Ia juga khawatir calon ibu kota baru di Indonesia akan senasib dengan Canberra, ibu kota baru Australia dan Putrajaya, pusat administrasi Malaysia. Sebab, pemindahan yang dilakukan kedua negara tetangga tidak serta merta membuat Canberra dan Putrajaya benar-benar diminati oleh masyarakatnya. 

"Begitu akhir pekan ibarat 'kota mati' karena orang-orang yang kerja di sana, kembali ke daerahnya. Jadi tidak ada denyut kehidupan, hanya untuk pemerintahan saja," katanya. 

Kendati begitu, sebelumnya Jokowi pernah memastikan bahwa pemindahan ibu kota tidak akan memberatkan Anggaran Pendapatan dan Belanja Negara (APBN), meski membutuhkan biaya yang besar. Pasalnya, pemerintah telah menyiapkan sejumlah alternatif pembiayaan untuk pemenuhan kebutuhan dana.

Saya sampaikan kepada menteri keuangan, bahwa kita berharap tidak membebani APBN. Tapi anggaran kita siapkan untuk menjalani," ujarnya.

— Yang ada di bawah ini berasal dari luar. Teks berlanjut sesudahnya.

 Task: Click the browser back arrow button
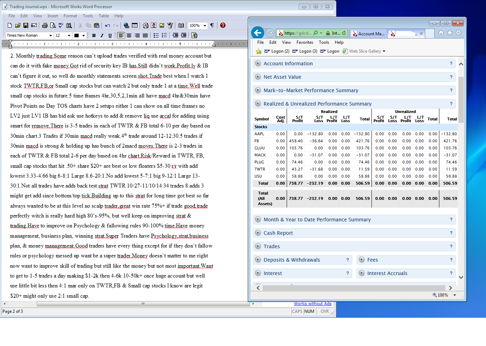[258, 33]
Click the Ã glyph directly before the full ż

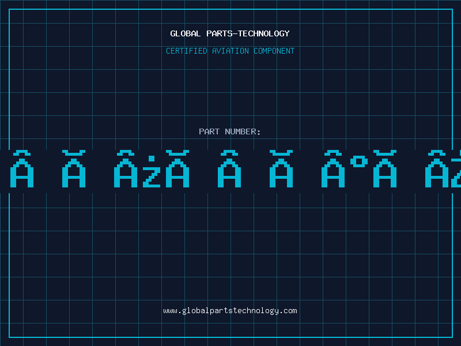[x=126, y=168]
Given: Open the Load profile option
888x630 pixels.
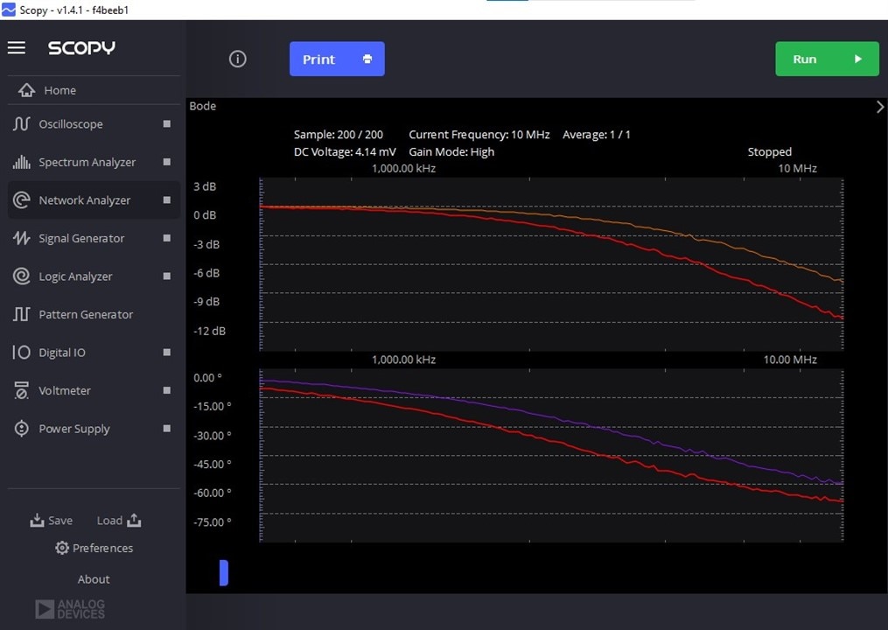Looking at the screenshot, I should tap(119, 521).
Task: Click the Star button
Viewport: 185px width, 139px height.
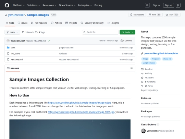Action: (x=172, y=15)
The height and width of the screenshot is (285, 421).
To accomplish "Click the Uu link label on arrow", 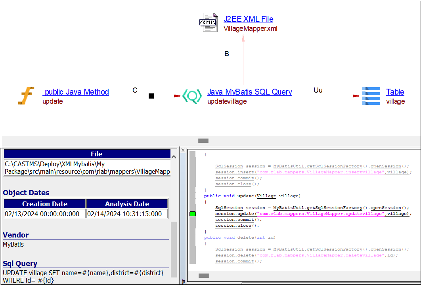I will [318, 90].
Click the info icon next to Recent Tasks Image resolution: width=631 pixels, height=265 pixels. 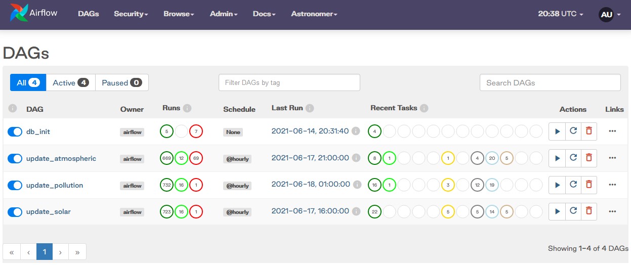coord(424,108)
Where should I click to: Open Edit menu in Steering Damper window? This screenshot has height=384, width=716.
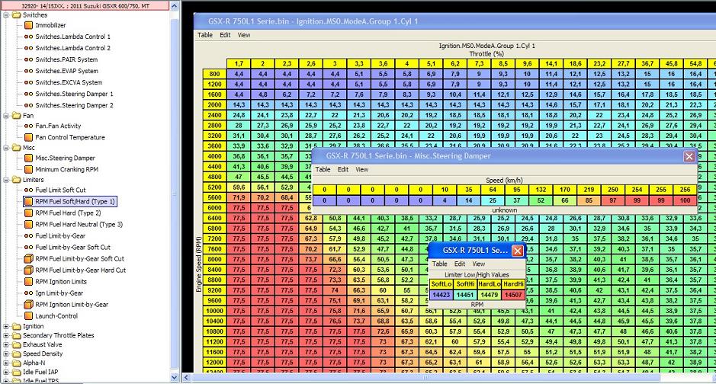(x=343, y=170)
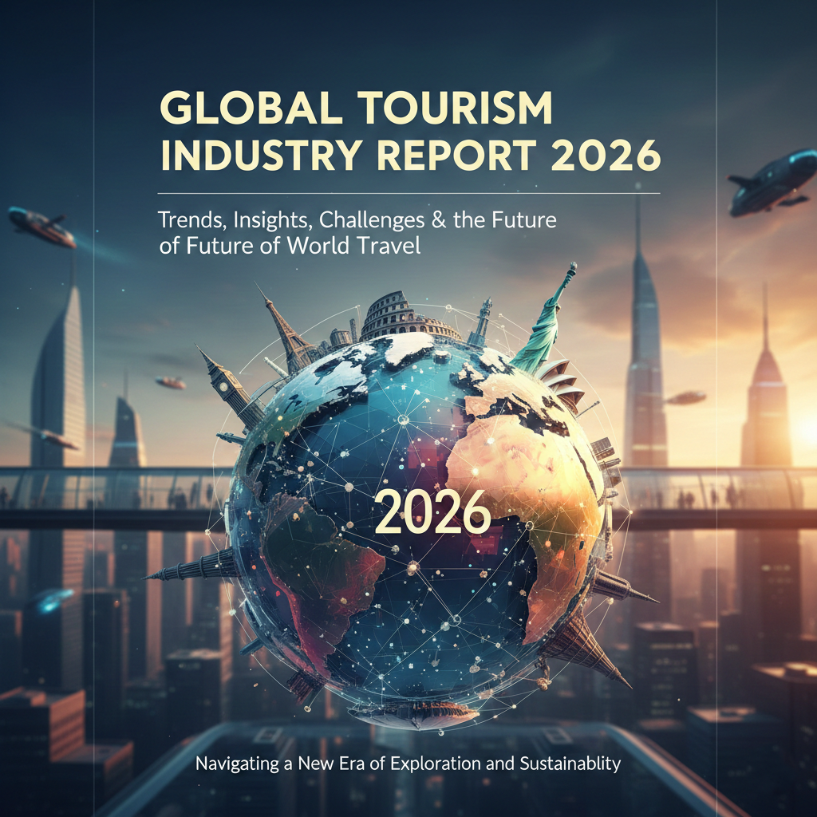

Menteri Perencanaan dan Pembangunan Nasional sekaligus Kepala Bappenas Bambang P.S. Brodjonegoro turut mengonfirmasi pernyataan kepala negara. Ia mengatakan penggunaan APBN hanya akan mencapai Rp93 triliun dari total kebutuhan anggaran pemindahan ibu kota yang berkisar Rp323 triliun sampai Rp466 triliun. 

Sementara sisanya, ditutup oleh kerja sama antara pemerintah dan swasta serta swasta dengan Badan Usaha Milik Negara (BUMN). Para BUMN dan swasta, katanya, bisa menutup kebutuhan dana untuk pembangunan infrastruktur dan fasilitas pendukung, misalnya perumahan, pusat perbelanjaan, dan lainnya. Agen Judi Online Terpercaya

Lebih lanjut ia mengatakan pemindahan ibu kota tidak akan memberatkan keuangan negara lantaran pemerintah bakal melakukan 'tukar guling' aset negara yang ada di DKI Jakarta untuk pembangunan ibu kota baru. Ia memperkirakan 'tukar guling' aset bervaluasi hingga Rp150 triliun.